**WHAT TO WORK ON**
Quote the records below word for word, please, from the very first line through the one that contains "Archiv (853, 422)", and nothing beyond it.

**ENTRIES SHOWN**
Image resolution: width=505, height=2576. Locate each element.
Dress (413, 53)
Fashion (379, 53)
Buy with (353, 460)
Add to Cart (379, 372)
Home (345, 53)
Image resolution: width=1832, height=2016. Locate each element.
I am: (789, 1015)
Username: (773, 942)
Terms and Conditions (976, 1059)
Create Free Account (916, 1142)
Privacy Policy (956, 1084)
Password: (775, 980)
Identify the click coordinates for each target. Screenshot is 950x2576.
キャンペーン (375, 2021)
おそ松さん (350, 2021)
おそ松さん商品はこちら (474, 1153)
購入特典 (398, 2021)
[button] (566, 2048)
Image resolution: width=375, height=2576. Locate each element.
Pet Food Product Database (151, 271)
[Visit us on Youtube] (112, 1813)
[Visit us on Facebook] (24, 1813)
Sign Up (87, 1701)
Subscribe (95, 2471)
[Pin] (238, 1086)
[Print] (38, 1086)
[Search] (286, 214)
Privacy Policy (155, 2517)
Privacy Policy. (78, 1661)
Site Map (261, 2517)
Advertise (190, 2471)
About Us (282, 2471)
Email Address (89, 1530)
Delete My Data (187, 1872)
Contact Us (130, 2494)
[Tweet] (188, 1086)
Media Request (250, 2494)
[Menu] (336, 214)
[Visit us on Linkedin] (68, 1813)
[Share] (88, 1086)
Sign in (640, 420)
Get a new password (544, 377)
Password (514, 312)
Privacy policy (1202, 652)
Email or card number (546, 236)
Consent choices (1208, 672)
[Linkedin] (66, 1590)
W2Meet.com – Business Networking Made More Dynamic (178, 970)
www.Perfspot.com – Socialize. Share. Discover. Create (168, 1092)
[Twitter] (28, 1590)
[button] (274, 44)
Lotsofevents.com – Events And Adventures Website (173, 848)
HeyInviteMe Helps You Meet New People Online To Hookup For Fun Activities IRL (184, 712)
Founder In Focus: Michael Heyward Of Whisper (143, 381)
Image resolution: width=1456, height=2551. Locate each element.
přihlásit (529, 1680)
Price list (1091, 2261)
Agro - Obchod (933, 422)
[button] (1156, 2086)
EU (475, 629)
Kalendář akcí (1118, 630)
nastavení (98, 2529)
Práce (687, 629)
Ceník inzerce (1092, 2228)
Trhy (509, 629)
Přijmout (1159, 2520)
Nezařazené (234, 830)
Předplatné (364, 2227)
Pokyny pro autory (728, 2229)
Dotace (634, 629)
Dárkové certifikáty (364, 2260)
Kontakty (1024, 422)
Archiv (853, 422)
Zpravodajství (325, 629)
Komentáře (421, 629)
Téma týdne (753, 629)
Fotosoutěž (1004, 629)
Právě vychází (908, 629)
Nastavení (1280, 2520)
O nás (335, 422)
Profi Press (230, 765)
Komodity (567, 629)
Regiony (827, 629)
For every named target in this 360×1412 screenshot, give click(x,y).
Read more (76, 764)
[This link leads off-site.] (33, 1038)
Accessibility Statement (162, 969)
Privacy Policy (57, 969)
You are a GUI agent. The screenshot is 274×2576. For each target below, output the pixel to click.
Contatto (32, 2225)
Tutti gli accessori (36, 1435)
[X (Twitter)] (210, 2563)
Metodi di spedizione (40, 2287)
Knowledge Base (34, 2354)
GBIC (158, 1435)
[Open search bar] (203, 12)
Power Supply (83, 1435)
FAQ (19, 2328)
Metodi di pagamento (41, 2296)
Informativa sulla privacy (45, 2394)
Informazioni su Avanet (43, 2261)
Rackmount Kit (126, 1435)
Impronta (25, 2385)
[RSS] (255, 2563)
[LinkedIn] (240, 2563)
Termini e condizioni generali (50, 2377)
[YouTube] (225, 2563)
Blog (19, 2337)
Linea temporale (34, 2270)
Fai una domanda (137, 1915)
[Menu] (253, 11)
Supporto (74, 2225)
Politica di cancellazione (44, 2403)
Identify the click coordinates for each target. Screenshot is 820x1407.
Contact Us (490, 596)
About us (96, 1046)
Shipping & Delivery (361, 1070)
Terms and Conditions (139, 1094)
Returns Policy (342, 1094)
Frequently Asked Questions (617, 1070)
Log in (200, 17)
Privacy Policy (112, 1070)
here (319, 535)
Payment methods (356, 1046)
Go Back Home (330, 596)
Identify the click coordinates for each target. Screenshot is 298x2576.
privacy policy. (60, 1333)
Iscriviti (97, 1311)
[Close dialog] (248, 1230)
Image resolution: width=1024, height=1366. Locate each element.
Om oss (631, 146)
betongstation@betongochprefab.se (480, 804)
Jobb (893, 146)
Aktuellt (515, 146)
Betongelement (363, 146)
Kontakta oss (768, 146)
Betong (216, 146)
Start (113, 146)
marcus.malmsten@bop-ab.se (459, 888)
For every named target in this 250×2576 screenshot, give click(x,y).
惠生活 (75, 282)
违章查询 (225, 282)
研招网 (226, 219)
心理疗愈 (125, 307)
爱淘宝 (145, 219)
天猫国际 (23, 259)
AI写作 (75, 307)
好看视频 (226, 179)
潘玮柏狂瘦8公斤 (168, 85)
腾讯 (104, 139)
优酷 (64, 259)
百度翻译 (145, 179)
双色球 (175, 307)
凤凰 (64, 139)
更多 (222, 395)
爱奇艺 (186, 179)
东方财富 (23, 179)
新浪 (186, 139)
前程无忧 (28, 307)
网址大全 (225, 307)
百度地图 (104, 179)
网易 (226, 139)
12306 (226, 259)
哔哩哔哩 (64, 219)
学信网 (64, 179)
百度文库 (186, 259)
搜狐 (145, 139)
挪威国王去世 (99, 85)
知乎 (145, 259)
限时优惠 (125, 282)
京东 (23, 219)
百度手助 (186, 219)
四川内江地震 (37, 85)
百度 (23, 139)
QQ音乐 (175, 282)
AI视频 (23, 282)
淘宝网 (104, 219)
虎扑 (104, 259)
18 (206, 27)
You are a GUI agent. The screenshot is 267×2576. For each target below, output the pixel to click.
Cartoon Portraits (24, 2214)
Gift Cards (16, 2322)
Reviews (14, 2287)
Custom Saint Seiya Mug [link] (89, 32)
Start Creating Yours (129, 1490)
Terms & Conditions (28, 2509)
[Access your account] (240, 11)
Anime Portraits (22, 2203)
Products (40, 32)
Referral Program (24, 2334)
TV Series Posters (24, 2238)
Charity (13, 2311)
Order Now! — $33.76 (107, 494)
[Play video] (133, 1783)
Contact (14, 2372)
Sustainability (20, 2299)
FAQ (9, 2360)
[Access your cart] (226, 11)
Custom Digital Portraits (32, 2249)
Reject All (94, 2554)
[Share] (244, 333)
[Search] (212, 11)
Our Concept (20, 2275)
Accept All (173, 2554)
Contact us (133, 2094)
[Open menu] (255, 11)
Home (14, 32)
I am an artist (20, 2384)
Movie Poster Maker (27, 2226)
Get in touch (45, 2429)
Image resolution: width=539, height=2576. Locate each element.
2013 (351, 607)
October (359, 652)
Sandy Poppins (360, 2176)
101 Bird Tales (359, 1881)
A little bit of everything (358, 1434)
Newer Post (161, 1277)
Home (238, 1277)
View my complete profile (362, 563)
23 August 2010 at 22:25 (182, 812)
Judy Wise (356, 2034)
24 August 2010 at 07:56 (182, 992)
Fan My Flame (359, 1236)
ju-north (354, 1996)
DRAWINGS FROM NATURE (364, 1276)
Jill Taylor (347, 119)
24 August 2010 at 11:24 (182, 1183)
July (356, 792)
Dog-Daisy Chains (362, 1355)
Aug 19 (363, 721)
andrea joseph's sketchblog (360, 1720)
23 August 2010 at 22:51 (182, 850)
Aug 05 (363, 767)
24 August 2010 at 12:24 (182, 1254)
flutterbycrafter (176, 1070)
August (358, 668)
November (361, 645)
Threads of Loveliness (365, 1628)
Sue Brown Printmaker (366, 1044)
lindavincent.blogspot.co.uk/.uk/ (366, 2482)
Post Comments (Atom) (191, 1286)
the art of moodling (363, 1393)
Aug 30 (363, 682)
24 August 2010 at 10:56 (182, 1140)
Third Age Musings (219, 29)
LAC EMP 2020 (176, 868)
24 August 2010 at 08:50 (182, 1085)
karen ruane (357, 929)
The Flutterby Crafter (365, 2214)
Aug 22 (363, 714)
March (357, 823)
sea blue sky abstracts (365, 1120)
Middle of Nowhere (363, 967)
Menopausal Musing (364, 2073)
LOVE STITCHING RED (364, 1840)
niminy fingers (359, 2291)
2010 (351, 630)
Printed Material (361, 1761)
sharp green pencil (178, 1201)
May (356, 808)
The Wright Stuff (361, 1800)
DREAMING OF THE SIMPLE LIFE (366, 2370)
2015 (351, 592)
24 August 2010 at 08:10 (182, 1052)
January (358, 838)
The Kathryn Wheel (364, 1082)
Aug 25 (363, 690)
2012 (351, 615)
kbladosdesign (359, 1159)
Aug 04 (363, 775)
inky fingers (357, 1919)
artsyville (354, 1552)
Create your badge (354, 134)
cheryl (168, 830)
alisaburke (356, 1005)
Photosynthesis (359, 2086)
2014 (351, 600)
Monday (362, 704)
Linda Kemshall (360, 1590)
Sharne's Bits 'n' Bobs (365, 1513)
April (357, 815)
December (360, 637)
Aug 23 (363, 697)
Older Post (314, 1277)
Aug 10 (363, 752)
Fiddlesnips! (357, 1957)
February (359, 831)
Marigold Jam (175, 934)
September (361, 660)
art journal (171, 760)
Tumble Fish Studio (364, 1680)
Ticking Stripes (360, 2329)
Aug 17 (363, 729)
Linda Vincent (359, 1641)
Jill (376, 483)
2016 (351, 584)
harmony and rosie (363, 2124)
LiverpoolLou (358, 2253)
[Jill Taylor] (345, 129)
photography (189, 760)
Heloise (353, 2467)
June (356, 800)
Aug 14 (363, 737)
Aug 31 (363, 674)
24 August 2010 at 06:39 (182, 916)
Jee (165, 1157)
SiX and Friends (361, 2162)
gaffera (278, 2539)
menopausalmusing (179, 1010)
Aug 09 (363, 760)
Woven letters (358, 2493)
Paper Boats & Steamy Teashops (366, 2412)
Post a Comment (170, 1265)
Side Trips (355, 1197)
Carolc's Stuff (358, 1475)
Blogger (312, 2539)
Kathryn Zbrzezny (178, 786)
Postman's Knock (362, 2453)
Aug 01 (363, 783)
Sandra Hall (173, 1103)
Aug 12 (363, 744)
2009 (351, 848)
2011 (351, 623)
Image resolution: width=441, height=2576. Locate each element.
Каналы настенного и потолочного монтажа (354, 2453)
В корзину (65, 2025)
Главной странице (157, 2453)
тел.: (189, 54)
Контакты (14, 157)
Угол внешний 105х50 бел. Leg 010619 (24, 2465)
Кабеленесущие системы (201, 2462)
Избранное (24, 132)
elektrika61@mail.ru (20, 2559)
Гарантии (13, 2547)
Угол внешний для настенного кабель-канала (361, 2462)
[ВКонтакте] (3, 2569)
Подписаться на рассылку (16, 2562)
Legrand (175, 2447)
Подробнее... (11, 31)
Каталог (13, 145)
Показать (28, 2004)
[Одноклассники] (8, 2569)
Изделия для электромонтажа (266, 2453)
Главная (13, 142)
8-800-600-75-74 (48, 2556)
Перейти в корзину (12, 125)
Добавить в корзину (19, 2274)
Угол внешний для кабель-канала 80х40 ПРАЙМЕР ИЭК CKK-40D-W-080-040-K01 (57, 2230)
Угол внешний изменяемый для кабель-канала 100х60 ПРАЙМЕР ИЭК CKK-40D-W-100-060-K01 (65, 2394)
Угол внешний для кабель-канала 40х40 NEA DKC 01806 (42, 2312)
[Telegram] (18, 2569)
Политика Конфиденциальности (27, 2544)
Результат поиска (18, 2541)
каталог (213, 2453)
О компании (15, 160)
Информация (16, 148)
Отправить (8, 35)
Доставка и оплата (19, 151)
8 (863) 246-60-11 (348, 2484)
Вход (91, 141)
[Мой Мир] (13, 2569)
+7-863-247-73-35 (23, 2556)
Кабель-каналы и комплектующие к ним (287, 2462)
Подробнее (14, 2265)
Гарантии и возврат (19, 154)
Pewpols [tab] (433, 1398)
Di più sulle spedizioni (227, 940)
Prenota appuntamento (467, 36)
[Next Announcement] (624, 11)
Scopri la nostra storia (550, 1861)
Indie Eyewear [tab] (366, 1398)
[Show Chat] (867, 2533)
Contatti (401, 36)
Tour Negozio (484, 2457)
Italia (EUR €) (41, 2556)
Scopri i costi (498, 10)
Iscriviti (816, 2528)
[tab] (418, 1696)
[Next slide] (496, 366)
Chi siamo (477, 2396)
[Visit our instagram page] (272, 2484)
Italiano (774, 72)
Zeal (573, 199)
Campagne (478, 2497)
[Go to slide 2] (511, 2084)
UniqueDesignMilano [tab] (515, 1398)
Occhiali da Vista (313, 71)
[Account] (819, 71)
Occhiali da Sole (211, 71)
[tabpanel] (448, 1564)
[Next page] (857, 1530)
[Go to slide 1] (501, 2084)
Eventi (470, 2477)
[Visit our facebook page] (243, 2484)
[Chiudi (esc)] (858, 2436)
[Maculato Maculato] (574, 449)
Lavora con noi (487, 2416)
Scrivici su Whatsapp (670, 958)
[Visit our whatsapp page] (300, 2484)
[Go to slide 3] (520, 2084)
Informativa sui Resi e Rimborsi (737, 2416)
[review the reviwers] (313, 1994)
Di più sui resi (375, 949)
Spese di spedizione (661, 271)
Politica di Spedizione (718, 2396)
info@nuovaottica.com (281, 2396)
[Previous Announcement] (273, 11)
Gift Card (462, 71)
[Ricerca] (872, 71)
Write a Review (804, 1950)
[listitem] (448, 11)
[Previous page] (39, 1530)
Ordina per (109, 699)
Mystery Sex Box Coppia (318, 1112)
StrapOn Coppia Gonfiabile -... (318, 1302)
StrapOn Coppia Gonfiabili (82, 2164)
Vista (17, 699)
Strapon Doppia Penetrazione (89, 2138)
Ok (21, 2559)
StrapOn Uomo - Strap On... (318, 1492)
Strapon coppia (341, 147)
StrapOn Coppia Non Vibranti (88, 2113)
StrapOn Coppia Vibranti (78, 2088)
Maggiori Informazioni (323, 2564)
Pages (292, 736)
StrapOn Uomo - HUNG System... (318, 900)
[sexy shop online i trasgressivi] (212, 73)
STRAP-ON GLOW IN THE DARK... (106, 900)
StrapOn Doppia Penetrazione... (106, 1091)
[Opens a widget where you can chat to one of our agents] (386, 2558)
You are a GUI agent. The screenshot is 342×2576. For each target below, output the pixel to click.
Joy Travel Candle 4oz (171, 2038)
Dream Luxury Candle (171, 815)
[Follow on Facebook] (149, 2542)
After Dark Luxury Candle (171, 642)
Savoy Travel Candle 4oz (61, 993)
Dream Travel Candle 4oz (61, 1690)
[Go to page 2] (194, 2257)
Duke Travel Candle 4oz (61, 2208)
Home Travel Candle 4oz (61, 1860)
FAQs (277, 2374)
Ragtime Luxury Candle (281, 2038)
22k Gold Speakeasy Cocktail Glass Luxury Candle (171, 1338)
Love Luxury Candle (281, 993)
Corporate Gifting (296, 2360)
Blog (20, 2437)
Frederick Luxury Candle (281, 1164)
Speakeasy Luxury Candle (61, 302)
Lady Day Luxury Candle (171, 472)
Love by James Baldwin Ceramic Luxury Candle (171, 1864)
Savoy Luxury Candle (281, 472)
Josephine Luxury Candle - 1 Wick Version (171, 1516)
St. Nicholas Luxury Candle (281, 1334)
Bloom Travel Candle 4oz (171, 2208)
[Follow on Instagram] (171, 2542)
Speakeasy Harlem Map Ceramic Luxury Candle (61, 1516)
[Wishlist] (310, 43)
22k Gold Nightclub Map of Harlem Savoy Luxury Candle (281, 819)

**RESULT FOR THIS TASK**
Image resolution: width=505, height=2576. Locate each element.
Dress (413, 53)
Fashion (379, 53)
Buy with (353, 460)
Add to Cart (379, 372)
Home (345, 53)
Image resolution: width=1832, height=2016. Locate each element.
I am: (789, 1015)
Username: (773, 942)
Terms and Conditions (976, 1059)
Create Free Account (916, 1142)
Privacy Policy (956, 1084)
Password: (775, 980)
Identify the click coordinates for each target. Screenshot is 950x2576.
キャンペーン (375, 2021)
おそ松さん (350, 2021)
おそ松さん商品はこちら (474, 1153)
購入特典 (398, 2021)
[button] (566, 2048)
Image resolution: width=375, height=2576. Locate each element.
Pet Food Product Database (151, 271)
[Visit us on Youtube] (112, 1813)
[Visit us on Facebook] (24, 1813)
Sign Up (87, 1701)
Subscribe (95, 2471)
[Pin] (238, 1086)
[Print] (38, 1086)
[Search] (286, 214)
Privacy Policy (155, 2517)
Privacy Policy. (78, 1661)
Site Map (261, 2517)
Advertise (190, 2471)
About Us (282, 2471)
Email Address (89, 1530)
Delete My Data (187, 1872)
Contact Us (130, 2494)
[Tweet] (188, 1086)
Media Request (250, 2494)
[Menu] (336, 214)
[Visit us on Linkedin] (68, 1813)
[Share] (88, 1086)
Sign in (640, 420)
Get a new password (544, 377)
Password (514, 312)
Privacy policy (1202, 652)
Email or card number (546, 236)
Consent choices (1208, 672)
[Linkedin] (66, 1590)
W2Meet.com – Business Networking Made More Dynamic (178, 970)
www.Perfspot.com – Socialize. Share. Discover. Create (168, 1092)
[Twitter] (28, 1590)
[button] (274, 44)
Lotsofevents.com – Events And Adventures Website (173, 848)
HeyInviteMe Helps You Meet New People Online To Hookup For Fun Activities IRL (184, 712)
Founder In Focus: Michael Heyward Of Whisper (143, 381)
Image resolution: width=1456, height=2551. Locate each element.
přihlásit (529, 1680)
Price list (1091, 2261)
Agro - Obchod (933, 422)
[button] (1156, 2086)
EU (475, 629)
Kalendář akcí (1118, 630)
nastavení (98, 2529)
Práce (687, 629)
Ceník inzerce (1092, 2228)
Trhy (509, 629)
Přijmout (1159, 2520)
Nezařazené (234, 830)
Předplatné (364, 2227)
Pokyny pro autory (728, 2229)
Dotace (634, 629)
Dárkové certifikáty (364, 2260)
Kontakty (1024, 422)
Archiv (853, 422)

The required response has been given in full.